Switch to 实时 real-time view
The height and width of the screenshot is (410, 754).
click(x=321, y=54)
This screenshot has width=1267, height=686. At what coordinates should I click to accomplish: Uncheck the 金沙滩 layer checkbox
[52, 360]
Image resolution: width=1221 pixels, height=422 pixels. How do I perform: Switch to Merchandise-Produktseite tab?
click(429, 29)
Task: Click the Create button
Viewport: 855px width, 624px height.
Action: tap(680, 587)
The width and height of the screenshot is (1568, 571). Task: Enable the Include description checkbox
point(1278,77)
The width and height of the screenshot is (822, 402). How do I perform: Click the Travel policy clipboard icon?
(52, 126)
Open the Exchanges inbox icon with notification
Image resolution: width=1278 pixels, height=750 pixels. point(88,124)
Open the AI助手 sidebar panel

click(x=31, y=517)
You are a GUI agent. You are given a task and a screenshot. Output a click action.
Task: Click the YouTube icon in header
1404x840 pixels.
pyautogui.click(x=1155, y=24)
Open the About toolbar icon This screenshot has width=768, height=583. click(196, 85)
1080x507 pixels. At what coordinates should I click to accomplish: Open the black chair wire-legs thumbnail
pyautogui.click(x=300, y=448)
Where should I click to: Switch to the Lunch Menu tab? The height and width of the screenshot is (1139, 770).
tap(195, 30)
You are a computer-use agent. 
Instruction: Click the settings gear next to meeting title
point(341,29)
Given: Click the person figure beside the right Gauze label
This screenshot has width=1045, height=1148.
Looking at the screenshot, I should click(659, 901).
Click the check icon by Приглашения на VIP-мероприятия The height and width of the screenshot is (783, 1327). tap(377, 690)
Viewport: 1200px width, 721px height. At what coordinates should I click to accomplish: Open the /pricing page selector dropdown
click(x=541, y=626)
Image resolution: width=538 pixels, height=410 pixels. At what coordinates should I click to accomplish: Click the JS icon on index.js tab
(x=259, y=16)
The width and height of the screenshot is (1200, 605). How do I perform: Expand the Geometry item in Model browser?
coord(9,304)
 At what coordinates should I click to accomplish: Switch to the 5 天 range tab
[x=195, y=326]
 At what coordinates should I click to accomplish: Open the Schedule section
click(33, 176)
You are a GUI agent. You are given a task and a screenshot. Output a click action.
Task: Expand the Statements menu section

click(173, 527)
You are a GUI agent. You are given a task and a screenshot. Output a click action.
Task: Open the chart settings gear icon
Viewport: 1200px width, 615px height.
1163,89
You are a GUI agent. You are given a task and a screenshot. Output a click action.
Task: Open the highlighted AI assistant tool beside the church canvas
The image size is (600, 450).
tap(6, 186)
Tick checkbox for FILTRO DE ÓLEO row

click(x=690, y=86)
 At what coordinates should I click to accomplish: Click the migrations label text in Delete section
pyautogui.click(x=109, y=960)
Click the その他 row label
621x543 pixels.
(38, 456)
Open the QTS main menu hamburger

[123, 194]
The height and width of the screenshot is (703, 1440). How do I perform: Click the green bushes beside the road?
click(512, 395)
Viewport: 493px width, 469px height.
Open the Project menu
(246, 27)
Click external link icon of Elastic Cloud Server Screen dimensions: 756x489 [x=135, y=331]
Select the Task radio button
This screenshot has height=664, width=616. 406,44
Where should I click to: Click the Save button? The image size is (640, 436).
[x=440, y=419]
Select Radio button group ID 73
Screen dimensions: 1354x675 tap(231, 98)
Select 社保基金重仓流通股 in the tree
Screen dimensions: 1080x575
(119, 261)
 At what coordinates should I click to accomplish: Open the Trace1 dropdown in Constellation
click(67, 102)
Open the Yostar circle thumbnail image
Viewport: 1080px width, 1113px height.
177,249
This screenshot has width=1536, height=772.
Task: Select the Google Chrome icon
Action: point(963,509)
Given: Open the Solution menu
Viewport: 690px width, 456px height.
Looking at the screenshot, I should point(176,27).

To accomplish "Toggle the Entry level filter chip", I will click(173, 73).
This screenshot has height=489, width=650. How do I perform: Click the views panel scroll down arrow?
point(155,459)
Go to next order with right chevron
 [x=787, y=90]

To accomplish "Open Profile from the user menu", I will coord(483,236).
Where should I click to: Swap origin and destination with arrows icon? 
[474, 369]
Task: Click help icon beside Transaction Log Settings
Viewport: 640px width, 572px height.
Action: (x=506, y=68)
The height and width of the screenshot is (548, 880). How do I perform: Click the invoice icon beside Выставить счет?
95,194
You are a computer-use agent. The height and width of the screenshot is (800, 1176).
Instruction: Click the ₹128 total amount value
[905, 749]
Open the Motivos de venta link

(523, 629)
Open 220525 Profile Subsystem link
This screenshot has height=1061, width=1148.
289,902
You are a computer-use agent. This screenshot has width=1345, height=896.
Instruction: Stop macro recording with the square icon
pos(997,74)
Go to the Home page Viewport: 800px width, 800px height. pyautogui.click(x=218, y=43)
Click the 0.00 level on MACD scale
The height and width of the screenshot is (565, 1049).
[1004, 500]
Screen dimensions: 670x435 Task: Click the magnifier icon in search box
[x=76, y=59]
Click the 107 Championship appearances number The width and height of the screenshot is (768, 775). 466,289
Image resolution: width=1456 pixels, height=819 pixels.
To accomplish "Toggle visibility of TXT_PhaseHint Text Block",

What this task involves:
The answer is the full set of records above, repeated exactly.

Solution for this problem:
Switch to 实时 real-time view
The height and width of the screenshot is (410, 754).
click(x=321, y=54)
This screenshot has width=1267, height=686. At what coordinates should I click to accomplish: Uncheck the 金沙滩 layer checkbox
[52, 360]
Image resolution: width=1221 pixels, height=422 pixels. How do I perform: Switch to Merchandise-Produktseite tab?
click(429, 29)
Task: Click the Create button
Viewport: 855px width, 624px height.
Action: tap(680, 587)
The width and height of the screenshot is (1568, 571). Task: Enable the Include description checkbox
point(1278,77)
The width and height of the screenshot is (822, 402). How do I perform: Click the Travel policy clipboard icon?
(52, 126)
Open the Exchanges inbox icon with notification
Image resolution: width=1278 pixels, height=750 pixels. point(88,124)
Open the AI助手 sidebar panel

click(x=31, y=517)
You are a GUI agent. You are given a task and a screenshot. Output a click action.
Task: Click the YouTube icon in header
1404x840 pixels.
pyautogui.click(x=1155, y=24)
Open the About toolbar icon This screenshot has width=768, height=583. click(196, 85)
1080x507 pixels. At what coordinates should I click to accomplish: Open the black chair wire-legs thumbnail
pyautogui.click(x=300, y=448)
Where should I click to: Switch to the Lunch Menu tab? The height and width of the screenshot is (1139, 770).
tap(195, 30)
You are a computer-use agent. 
Instruction: Click the settings gear next to meeting title
point(341,29)
Given: Click the person figure beside the right Gauze label
This screenshot has width=1045, height=1148.
Looking at the screenshot, I should click(659, 901).
Click the check icon by Приглашения на VIP-мероприятия The height and width of the screenshot is (783, 1327). tap(377, 690)
Viewport: 1200px width, 721px height. At what coordinates should I click to accomplish: Open the /pricing page selector dropdown
click(x=541, y=626)
Image resolution: width=538 pixels, height=410 pixels. At what coordinates should I click to accomplish: Click the JS icon on index.js tab
(x=259, y=16)
The width and height of the screenshot is (1200, 605). How do I perform: Expand the Geometry item in Model browser?
coord(9,304)
 At what coordinates should I click to accomplish: Switch to the 5 天 range tab
[x=195, y=326]
 At what coordinates should I click to accomplish: Open the Schedule section
click(33, 176)
You are a GUI agent. You are given a task and a screenshot. Output a click action.
Task: Expand the Statements menu section

click(173, 527)
You are a GUI agent. You are given a task and a screenshot. Output a click action.
Task: Open the chart settings gear icon
Viewport: 1200px width, 615px height.
1163,89
You are a GUI agent. You are given a task and a screenshot. Output a click action.
Task: Open the highlighted AI assistant tool beside the church canvas
The image size is (600, 450).
tap(6, 186)
Tick checkbox for FILTRO DE ÓLEO row

click(x=690, y=86)
 At what coordinates should I click to accomplish: Click the migrations label text in Delete section
pyautogui.click(x=109, y=960)
Click the その他 row label
621x543 pixels.
(38, 456)
Open the QTS main menu hamburger

[123, 194]
The height and width of the screenshot is (703, 1440). How do I perform: Click the green bushes beside the road?
click(512, 395)
Viewport: 493px width, 469px height.
Open the Project menu
(246, 27)
Click external link icon of Elastic Cloud Server Screen dimensions: 756x489 [x=135, y=331]
Select the Task radio button
This screenshot has height=664, width=616. 406,44
Where should I click to: Click the Save button? The image size is (640, 436).
[x=440, y=419]
Select Radio button group ID 73
Screen dimensions: 1354x675 tap(231, 98)
Select 社保基金重仓流通股 in the tree
Screen dimensions: 1080x575
(119, 261)
 At what coordinates should I click to accomplish: Open the Trace1 dropdown in Constellation
click(67, 102)
Open the Yostar circle thumbnail image
Viewport: 1080px width, 1113px height.
177,249
This screenshot has width=1536, height=772.
Task: Select the Google Chrome icon
Action: point(963,509)
Given: Open the Solution menu
Viewport: 690px width, 456px height.
Looking at the screenshot, I should point(176,27).

To accomplish "Toggle the Entry level filter chip", I will click(173, 73).
This screenshot has height=489, width=650. How do I perform: Click the views panel scroll down arrow?
point(155,459)
Go to next order with right chevron
 [x=787, y=90]

To accomplish "Open Profile from the user menu", I will coord(483,236).
Where should I click to: Swap origin and destination with arrows icon? 
[474, 369]
Task: Click help icon beside Transaction Log Settings
Viewport: 640px width, 572px height.
Action: (x=506, y=68)
The height and width of the screenshot is (548, 880). How do I perform: Click the invoice icon beside Выставить счет?
95,194
You are a computer-use agent. The height and width of the screenshot is (800, 1176).
Instruction: Click the ₹128 total amount value
[905, 749]
Open the Motivos de venta link

(523, 629)
Open 220525 Profile Subsystem link
This screenshot has height=1061, width=1148.
289,902
You are a computer-use agent. This screenshot has width=1345, height=896.
Instruction: Stop macro recording with the square icon
pos(997,74)
Go to the Home page Viewport: 800px width, 800px height. pyautogui.click(x=218, y=43)
Click the 0.00 level on MACD scale
The height and width of the screenshot is (565, 1049).
[1004, 500]
Screen dimensions: 670x435 Task: Click the magnifier icon in search box
[x=76, y=59]
Click the 107 Championship appearances number The width and height of the screenshot is (768, 775). 466,289
Image resolution: width=1456 pixels, height=819 pixels.
To accomplish "Toggle visibility of TXT_PhaseHint Text Block",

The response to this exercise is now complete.